Anyone who has never made a mistake has never tried anything new. - Albert Einstein
What comes to your mind when you hear the word "failure?" Which sort of feelings does the sound of it engender within you? Not very good ones, probably.
As a society, we have been systematically wired and re-wired to abhor failure - F's on quizzes, exams and science projects when you were younger were embarrassing, if ever you got them. It's often a cause of shame and exclusion - I know it was for me. But amongst all of this stigmatisation we have forgotten one fundamental fact: the greatest innovations arise from a process of trial and error. Innovations are created and re-shaped in an ecosystem of what software developers call perpetual beta, where failure - variation and selection - is not perceived as a setback, but a step forward.
The benefits of failure may not be widely embedded in our culture, but they are certainly well- documented. Tim Harford's recent book Adapt brilliantly captures the importance of variation and selection. Dan Ariely, the behavioral economist, covers the issue in both of his books, Predictably Irrational and The Upside of Irrationality. Sir Ken Robinson makes the case for irrationality in education in his manifesto on creativity, Out of Our Minds. Brene Brown proposes we open ourselves up to vulnerability, a driving force in allowing ourselves to risk being wrong.
What I learned from these authors I realised I already knew, from my own experience as a child in two separate education systems (United States and Venezuela) that not only systematically suppressed my natural talents for 18 years, but also demonized failure. So I was always afraid - and that perpetual state of fear certainly impeded the kind innovation and progress that I yearned for.
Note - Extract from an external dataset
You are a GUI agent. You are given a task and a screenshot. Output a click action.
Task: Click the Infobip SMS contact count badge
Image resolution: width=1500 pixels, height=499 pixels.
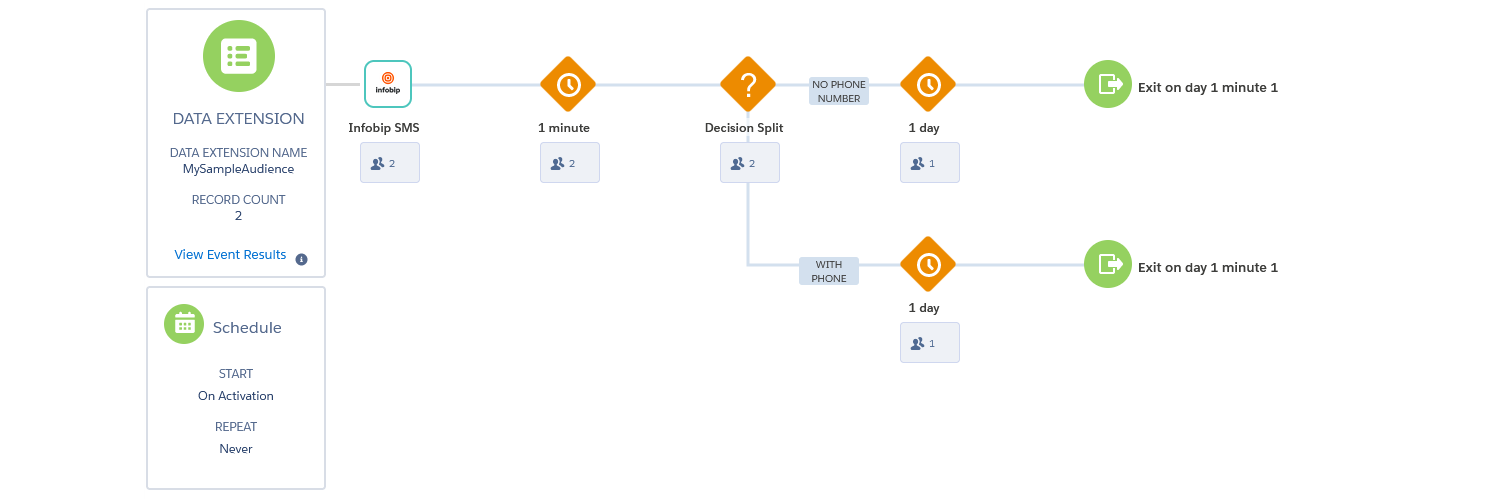click(x=389, y=163)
So let's go back to the very beginning. Think of yourself as a little kid: were you scared of being wrong? Chances are you probably weren't. If you didn't know, you had a go, right? As kids, we're not afraid of what incrementally we grow up to loathe. This goes to the heart of creativity: in my opinion, creativity is the process of not being afraid to be wrong. Having a go until you get there, wherever that is. As Sir Ken Robinson says: we are educated out of our creative capacities - schools, as institutions, are the first in a long line to teach children not to be wrong.
Now consider politics. If you examine the political landscape, one thing is clear: there is no discourse anymore. As Brene Brown says, it is now a game of "you're wrong, shut up." This, Tim Harford eruditely says, comes from a deeply seated "God complex," whereby we - all of us - tend to reject outside views on issues we hold close to our hearts. Tim Harford captured this in his TED talk recently when he said he wanted to see politicians run and win on a platform along the lines of "I know what the problems are, but I don't have all the answers. I have a few ideas. Let's try them. Some will work, others won't. We'll get there." I suspect much of the vitriol that gets in the way of true political progress would be dissipated if we were to start running our political system in this way. In August, London was burning, the Arab world continued to fight for freedom, and capitalism is close to implosion. This is the world we live in: it's changing. And along with it so must our minds.
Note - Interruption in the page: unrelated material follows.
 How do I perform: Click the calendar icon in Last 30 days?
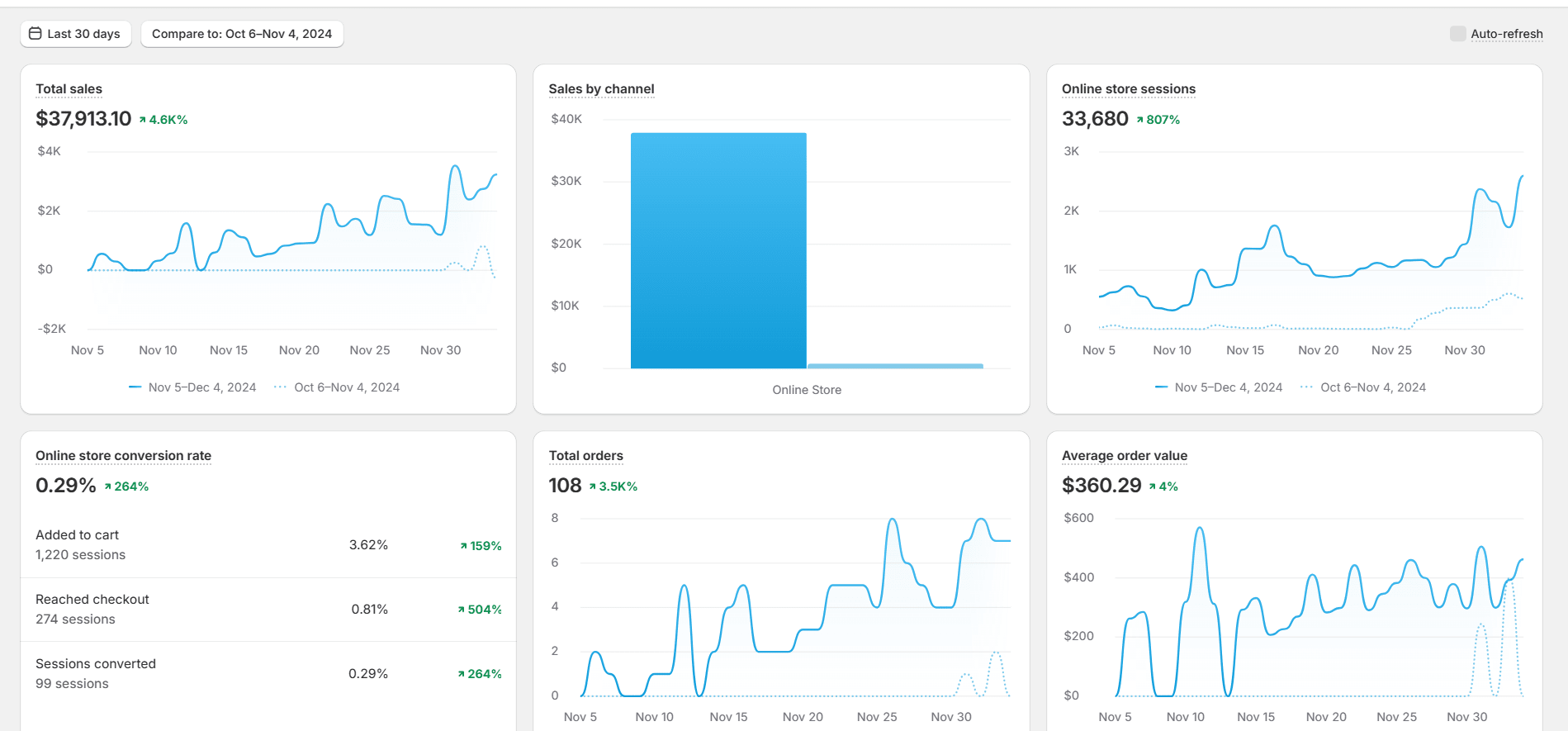point(36,34)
The same holds for business: the Gutenberg Bible was a ruinous project. But out of its "failure," the modern printing press was born. Twitter only recently turned profitable, but it's often the vehicle through which the disaffected and disengaged stand up and topple undemocratic governments. Similarly, ZipCar - which only just began to turn a profit - has been forcing incumbent auto and rental companies to revolutionise their business models.
Sustainability and social enterprise both follow the same pattern. Muhammad Yunus, not exactly a name you associate with failure, created the world's most famous development success story through trial and error. His initial lending scheme in the 70s flopped, but he learned from this and continued on to pioneer the micro-finance movement, for which he won the Nobel Peace Prize.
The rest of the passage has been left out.